Brongegevens
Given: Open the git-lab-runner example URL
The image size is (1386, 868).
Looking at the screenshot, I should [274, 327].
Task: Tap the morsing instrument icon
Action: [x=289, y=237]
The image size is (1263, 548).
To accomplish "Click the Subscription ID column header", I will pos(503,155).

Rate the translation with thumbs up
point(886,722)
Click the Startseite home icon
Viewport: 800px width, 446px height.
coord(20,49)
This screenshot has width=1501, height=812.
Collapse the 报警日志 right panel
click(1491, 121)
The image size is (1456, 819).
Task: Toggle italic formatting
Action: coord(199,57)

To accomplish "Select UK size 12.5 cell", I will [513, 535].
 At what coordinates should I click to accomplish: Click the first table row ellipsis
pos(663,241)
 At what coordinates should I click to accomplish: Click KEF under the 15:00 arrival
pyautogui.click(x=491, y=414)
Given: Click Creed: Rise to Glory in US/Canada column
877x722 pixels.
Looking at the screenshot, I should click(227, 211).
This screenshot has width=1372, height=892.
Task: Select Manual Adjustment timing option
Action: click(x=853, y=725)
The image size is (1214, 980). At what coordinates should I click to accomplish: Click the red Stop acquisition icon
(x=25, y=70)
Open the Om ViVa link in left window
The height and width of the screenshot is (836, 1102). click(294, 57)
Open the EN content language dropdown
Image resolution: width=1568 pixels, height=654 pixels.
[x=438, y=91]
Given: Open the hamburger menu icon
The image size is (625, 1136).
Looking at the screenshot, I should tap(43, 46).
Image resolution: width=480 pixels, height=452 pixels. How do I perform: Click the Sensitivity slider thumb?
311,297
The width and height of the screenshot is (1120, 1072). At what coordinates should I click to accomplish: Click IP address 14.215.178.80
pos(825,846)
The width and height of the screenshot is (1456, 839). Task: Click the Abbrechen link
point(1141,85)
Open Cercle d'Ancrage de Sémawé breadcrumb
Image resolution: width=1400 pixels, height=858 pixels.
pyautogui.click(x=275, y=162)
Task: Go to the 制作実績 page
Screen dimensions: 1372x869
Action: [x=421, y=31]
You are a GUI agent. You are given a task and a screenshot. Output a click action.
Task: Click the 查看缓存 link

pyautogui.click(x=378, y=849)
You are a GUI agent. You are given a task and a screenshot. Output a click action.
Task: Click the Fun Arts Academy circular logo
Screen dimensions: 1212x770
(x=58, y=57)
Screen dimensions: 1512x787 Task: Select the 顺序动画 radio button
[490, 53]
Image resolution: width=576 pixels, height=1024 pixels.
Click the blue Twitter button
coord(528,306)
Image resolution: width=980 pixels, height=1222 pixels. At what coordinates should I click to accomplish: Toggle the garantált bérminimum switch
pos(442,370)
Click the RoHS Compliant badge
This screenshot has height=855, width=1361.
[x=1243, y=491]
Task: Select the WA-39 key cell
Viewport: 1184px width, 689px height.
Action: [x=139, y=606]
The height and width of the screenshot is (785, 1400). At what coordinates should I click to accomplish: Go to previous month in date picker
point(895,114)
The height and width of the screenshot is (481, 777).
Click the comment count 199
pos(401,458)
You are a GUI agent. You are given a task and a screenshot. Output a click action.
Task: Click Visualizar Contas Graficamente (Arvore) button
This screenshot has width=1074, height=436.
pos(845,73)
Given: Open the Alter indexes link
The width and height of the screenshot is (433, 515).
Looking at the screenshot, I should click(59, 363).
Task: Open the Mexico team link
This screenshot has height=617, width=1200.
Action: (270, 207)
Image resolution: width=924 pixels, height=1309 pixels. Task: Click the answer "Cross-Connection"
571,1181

--- JOUW OPDRACHT ---
Kun je alle records hierboven bijwerken door "Viewport" overal te vervangen door "Venster" en verder niets te veranderen?

--- OPGELOSTE OPGAVE ---
Given: Open the git-lab-runner example URL
The image size is (1386, 868).
Looking at the screenshot, I should [274, 327].
Task: Tap the morsing instrument icon
Action: [x=289, y=237]
The image size is (1263, 548).
To accomplish "Click the Subscription ID column header", I will pos(503,155).

Rate the translation with thumbs up
point(886,722)
Click the Startseite home icon
Venster: 800px width, 446px height.
coord(20,49)
This screenshot has width=1501, height=812.
Collapse the 报警日志 right panel
click(1491, 121)
The image size is (1456, 819).
Task: Toggle italic formatting
Action: coord(199,57)

To accomplish "Select UK size 12.5 cell", I will [513, 535].
 At what coordinates should I click to accomplish: Click the first table row ellipsis
pos(663,241)
 At what coordinates should I click to accomplish: Click KEF under the 15:00 arrival
pyautogui.click(x=491, y=414)
Given: Click Creed: Rise to Glory in US/Canada column
877x722 pixels.
Looking at the screenshot, I should click(227, 211).
This screenshot has width=1372, height=892.
Task: Select Manual Adjustment timing option
Action: click(x=853, y=725)
The image size is (1214, 980). At what coordinates should I click to accomplish: Click the red Stop acquisition icon
(x=25, y=70)
Open the Om ViVa link in left window
The height and width of the screenshot is (836, 1102). click(294, 57)
Open the EN content language dropdown
Image resolution: width=1568 pixels, height=654 pixels.
[x=438, y=91]
Given: Open the hamburger menu icon
The image size is (625, 1136).
Looking at the screenshot, I should tap(43, 46).
Image resolution: width=480 pixels, height=452 pixels. How do I perform: Click the Sensitivity slider thumb?
311,297
The width and height of the screenshot is (1120, 1072). At what coordinates should I click to accomplish: Click IP address 14.215.178.80
pos(825,846)
The width and height of the screenshot is (1456, 839). Task: Click the Abbrechen link
point(1141,85)
Open Cercle d'Ancrage de Sémawé breadcrumb
Image resolution: width=1400 pixels, height=858 pixels.
pyautogui.click(x=275, y=162)
Task: Go to the 制作実績 page
Screen dimensions: 1372x869
Action: [x=421, y=31]
You are a GUI agent. You are given a task and a screenshot. Output a click action.
Task: Click the 查看缓存 link

pyautogui.click(x=378, y=849)
You are a GUI agent. You are given a task and a screenshot. Output a click action.
Task: Click the Fun Arts Academy circular logo
Screen dimensions: 1212x770
(x=58, y=57)
Screen dimensions: 1512x787 Task: Select the 顺序动画 radio button
[490, 53]
Image resolution: width=576 pixels, height=1024 pixels.
Click the blue Twitter button
coord(528,306)
Image resolution: width=980 pixels, height=1222 pixels. At what coordinates should I click to accomplish: Toggle the garantált bérminimum switch
pos(442,370)
Click the RoHS Compliant badge
This screenshot has height=855, width=1361.
[x=1243, y=491]
Task: Select the WA-39 key cell
Venster: 1184px width, 689px height.
Action: [x=139, y=606]
The height and width of the screenshot is (785, 1400). At what coordinates should I click to accomplish: Go to previous month in date picker
point(895,114)
The height and width of the screenshot is (481, 777).
Click the comment count 199
pos(401,458)
You are a GUI agent. You are given a task and a screenshot. Output a click action.
Task: Click Visualizar Contas Graficamente (Arvore) button
This screenshot has width=1074, height=436.
pos(845,73)
Given: Open the Alter indexes link
The width and height of the screenshot is (433, 515).
Looking at the screenshot, I should click(59, 363).
Task: Open the Mexico team link
This screenshot has height=617, width=1200.
Action: (270, 207)
Image resolution: width=924 pixels, height=1309 pixels. Task: Click the answer "Cross-Connection"
571,1181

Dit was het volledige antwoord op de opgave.